There is something missing from the Red Sox' home clubhouse this season that smacked visitors in the face upon entering last season.
No more Fortnite.
The popular video game became part of the conversation during last year's World Series run first because of David Price's carpal tunnel injury -- with some suggesting one was leading to the other -- and then the players' on-field celebrations mimicking dances done in the online game.
But to understand how popular a thing this in and among the clubhouse culture last season all anyone had to do was take a look around.
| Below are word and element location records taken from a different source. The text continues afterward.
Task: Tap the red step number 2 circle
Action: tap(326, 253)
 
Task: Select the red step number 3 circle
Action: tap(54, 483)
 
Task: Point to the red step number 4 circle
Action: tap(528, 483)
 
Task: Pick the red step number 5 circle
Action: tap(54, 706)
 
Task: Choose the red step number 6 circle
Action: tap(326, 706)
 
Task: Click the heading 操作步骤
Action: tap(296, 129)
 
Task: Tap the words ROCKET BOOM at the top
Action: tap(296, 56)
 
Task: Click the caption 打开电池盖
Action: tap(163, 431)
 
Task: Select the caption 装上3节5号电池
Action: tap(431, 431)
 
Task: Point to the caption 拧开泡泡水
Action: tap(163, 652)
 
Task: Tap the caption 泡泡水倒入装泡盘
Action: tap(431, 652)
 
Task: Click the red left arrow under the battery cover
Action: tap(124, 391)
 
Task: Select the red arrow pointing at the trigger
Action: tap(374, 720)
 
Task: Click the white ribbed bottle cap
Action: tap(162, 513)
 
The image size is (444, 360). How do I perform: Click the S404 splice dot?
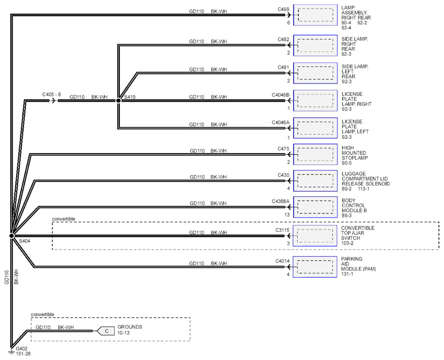coord(12,236)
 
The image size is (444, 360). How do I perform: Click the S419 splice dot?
coord(118,100)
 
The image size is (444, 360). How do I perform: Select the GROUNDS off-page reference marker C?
coord(106,331)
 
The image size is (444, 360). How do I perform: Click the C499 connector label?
coord(284,9)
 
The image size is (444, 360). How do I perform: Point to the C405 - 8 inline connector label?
coord(52,94)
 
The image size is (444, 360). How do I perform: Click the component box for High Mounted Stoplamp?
coord(315,154)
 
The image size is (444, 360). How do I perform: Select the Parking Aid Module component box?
coord(315,267)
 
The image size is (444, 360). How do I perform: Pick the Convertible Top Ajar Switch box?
coord(315,236)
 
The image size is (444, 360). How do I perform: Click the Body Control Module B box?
coord(315,207)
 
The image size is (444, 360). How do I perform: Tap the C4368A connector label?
coord(281,201)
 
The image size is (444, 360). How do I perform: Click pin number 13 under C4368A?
coord(287,215)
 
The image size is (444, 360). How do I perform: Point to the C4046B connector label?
coord(281,95)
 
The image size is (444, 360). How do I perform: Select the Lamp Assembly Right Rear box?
coord(315,15)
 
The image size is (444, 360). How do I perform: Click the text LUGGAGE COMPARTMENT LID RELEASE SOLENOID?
coord(366,178)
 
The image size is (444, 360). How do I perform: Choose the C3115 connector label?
coord(282,230)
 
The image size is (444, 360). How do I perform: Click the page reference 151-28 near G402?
coord(23,354)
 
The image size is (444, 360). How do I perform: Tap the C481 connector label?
coord(284,67)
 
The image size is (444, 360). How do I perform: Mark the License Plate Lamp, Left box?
coord(315,128)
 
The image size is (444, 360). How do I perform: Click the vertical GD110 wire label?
coord(7,277)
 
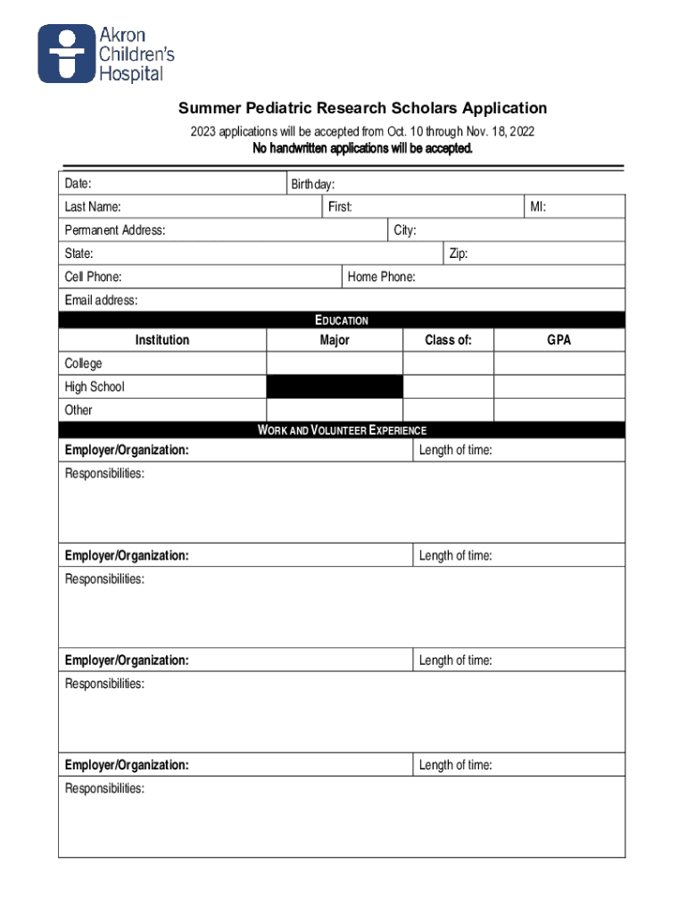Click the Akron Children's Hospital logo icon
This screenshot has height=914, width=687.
pyautogui.click(x=66, y=54)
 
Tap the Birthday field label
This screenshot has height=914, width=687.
pyautogui.click(x=313, y=185)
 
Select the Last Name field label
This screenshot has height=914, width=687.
pyautogui.click(x=93, y=208)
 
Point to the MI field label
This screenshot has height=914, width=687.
pyautogui.click(x=538, y=208)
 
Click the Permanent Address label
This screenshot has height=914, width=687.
pyautogui.click(x=114, y=231)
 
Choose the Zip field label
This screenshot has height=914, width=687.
pyautogui.click(x=459, y=254)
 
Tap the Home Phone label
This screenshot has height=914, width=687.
pyautogui.click(x=381, y=278)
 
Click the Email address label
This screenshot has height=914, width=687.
pyautogui.click(x=101, y=301)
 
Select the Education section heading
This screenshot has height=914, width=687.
pyautogui.click(x=342, y=320)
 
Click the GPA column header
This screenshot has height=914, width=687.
pyautogui.click(x=559, y=340)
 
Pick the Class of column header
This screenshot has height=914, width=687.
pyautogui.click(x=448, y=340)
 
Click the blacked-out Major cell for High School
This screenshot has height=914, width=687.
pyautogui.click(x=335, y=386)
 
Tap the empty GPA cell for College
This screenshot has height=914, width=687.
pyautogui.click(x=559, y=363)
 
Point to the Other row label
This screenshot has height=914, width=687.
pyautogui.click(x=79, y=411)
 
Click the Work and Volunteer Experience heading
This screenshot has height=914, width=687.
pyautogui.click(x=342, y=430)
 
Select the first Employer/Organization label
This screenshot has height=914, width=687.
pyautogui.click(x=127, y=451)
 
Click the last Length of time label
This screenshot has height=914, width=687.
pyautogui.click(x=455, y=766)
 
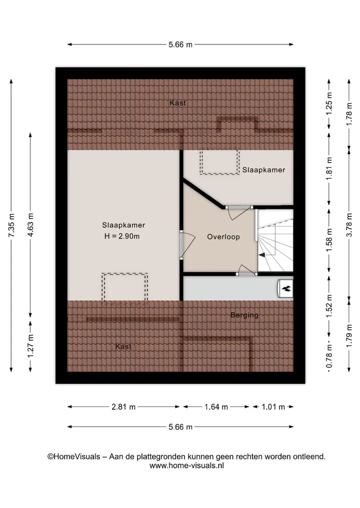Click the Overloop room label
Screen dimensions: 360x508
pyautogui.click(x=224, y=237)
In a bevy of lockers a video game monitor could be found, with players spending a good chunk of their time sitting in front of the setups with controllers and headsets at the ready.
Now, there isn't a hint of the game anywhere.
"I haven’t seen it this year," said Red Sox pitcher Nathan Eovaldi, who was recruited to return to the Red Sox through the game's messaging system during the offseason. "Usually everybody had it set up in their lockers. But I haven’t seen it."
According to multiple players, it was decided by the team that the time used playing the game in the clubhouse had gotten to a point where it was becoming counterproductive to putting their best foot forward on the field. It wasn't a unique position considering the Blue Jays' ban of video games in the clubhouse and the story of Carlos Santana smashing a flat-screen TV in the Phillies clubhouse last September because of his disdain for the level of online gaming during work hours.
"I think there is a time and place for that, too," Eovaldi noted. "Maybe if we were doing a little better maybe we would be doing it, but you can’t be losing and playing Fortnite in the clubhouse.
"I think everybody, in general, understands that rule. When I came over here last year I was surprised because when I was with the Rays you didn’t do that. When I came over here we’re in first-place, everybody is having a good time and getting the job done. Now we have other things we have to focus on and tend to."
It's not as if the players have given up on the game completely, with games still prevalent outside the clubhouse. But now the pregame time that doesn't involve baseball activities includes cards and crossword puzzles. The Tampa Bay Rays could be found in their clubhouse at Fenway Park engaged in a spirited game of dominoes. Times and priorities are clearly changing.